**Voci da usare:**
== == ==

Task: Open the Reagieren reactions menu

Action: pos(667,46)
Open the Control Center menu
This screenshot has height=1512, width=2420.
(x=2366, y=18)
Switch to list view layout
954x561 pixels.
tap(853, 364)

== == ==

**Cosa fare:** Conta quante righe delle voci contengono la stringa "menu", distinguendo tra maiuscole e minuscole, e scrivi solo il numero, per favore.

**Soluzione del problema:** 2